Ils échangèrent quelques plaisanteries sur les professeurs, la météo et le chocolat chaud avant de se séparer. Leo rejoignit sa classe tandis que Mathis se dirigeait vers la sienne, ressentant déjà une tension croissante dans sa poitrine. Même les conversations joyeuses autour de lui semblaient incapables de dissiper cette inquiétude.
En entrant dans sa salle, Mathis remarqua le chuchotement nerveux des élèves. Certains lançaient des regards furtifs vers la porte, d’autres semblaient préoccupés. Le professeur de français entra enfin, l’air préoccupé, et frappa légèrement sur son bureau pour capter l’attention.
— Bonjour à tous, dit-il. Nous allons commencer par un exercice d’écriture : rédigez un court texte sur un souvenir marquant du week-end.
Mathis ouvrit son carnet, mais ses pensées dérivaient sans cesse vers Elior et le cercle qu’il avait aperçu. Les bougies, la voix, les silhouettes… Chaque geste semblait chargé de sens. Il griffonna quelques lignes, des phrases incomplètes, avant de lever les yeux et d’apercevoir Leo qui passait à côté, sa classe ayant changé de salle.
— Salut ! lança Leo à mi-voix. Tu écris quelque chose d’intéressant ?
— Juste un résumé… murmura Mathis. Et toi ?
— Pareil… enfin… c’est surtout pour meubler le temps, répondit Leo avec un léger sourire.
La sonnerie annonçant la pause retentit. Mathis rangea rapidement ses affaires et se précipita vers le couloir, où il aperçut Leo qui l’attendait, inquiet.
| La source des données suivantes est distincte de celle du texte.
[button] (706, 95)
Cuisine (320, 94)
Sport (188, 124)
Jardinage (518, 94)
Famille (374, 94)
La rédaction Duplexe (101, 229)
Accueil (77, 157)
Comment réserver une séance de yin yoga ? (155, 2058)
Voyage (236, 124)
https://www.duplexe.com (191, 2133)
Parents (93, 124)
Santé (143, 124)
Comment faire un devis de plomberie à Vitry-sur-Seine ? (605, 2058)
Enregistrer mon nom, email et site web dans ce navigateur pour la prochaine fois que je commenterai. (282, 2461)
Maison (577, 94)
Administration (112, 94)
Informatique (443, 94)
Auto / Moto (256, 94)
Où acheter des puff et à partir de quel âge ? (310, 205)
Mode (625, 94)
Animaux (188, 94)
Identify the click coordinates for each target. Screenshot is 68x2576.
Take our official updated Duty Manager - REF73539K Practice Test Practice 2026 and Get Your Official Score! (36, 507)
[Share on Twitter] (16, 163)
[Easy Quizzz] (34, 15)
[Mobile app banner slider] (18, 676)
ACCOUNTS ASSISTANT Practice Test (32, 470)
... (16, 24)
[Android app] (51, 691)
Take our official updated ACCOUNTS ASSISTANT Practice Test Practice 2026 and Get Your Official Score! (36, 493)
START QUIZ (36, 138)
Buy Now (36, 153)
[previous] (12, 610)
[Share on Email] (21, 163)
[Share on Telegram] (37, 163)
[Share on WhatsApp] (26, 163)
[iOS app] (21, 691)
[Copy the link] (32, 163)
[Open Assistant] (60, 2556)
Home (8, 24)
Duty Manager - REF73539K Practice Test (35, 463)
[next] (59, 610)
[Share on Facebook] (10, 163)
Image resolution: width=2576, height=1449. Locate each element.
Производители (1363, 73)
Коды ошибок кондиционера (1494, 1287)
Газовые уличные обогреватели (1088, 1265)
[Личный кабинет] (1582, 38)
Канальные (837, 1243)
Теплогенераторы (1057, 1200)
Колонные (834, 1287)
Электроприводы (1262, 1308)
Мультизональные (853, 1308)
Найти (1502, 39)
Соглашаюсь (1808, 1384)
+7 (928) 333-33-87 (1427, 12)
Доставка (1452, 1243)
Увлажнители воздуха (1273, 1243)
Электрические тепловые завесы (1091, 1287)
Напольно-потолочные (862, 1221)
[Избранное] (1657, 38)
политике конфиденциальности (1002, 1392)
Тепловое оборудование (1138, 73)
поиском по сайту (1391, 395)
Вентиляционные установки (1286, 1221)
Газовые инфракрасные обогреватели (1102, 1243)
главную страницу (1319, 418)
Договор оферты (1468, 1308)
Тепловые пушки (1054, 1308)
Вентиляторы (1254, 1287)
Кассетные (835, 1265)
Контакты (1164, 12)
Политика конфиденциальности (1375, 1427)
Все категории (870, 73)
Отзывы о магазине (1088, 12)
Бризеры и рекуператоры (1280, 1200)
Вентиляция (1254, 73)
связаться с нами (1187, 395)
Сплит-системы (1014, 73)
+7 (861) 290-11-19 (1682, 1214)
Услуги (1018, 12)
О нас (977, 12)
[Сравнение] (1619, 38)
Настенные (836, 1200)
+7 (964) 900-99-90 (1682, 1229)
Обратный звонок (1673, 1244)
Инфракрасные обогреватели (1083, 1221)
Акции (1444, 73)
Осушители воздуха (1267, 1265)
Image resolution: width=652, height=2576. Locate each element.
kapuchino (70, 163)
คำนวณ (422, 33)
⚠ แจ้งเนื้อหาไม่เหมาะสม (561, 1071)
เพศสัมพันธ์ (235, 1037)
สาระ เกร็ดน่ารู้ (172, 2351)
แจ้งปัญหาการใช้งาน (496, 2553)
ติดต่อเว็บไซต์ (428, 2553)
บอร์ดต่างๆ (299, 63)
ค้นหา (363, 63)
— Eh, tu as entendu ? chuchota Leo. Un élève de ma classe est absent depuis ce matin… personne ne sait où il est.
— Vraiment ? demanda Mathis, fronçant les sourcils. Comment ça se fait qu’on n’en parle pas davantage ?
— Apparemment, il y a eu d’autres absences récemment, murmura Leo. Les profs disent que c’est juste un problème personnel, mais certains élèves commencent à s’inquiéter…
Mathis sentit un frisson glacial parcourir son échine. Une disparition, et pas n’importe laquelle : un élève que Leo connaissait bien. Son instinct lui criait que quelque chose clochait, que cela pouvait avoir un lien avec ce qu’il avait vu chez Elior. La voix mystérieuse, le cercle en tailleur, les silhouettes dans la pénombre… Tout se mélangeait dans son esprit, formant un puzzle qu’il devait résoudre.
— Comment s’appelle-t-il ? demanda Mathis à voix basse.
— Mathéo, dit Leo. Ses parents sont inquiets, mais l’administration ne donne pas plus de détails.
Mathis observa son ami s’éloigner, puis resta un moment dans le couloir, scrutant les allées et venues des élèves. Chaque geste, chaque expression, chaque chuchotement lui semblait suspect. Il nota mentalement ceux qui semblaient nerveux, ceux qui évitaient certains regards, et ceux qui paraissaient trop calmes, comme s’ils cachaient quelque chose.
Pendant quelques minutes, il resta là, immobile, analysant chaque détail. Les absences répétées et les rumeurs concernant Mathéo le plongeaient dans un mélange de curiosité et de malaise. Les disparitions, les secrets des adultes et adolescents qu’il observait, tout cela formait un réseau invisible qu’il voulait comprendre.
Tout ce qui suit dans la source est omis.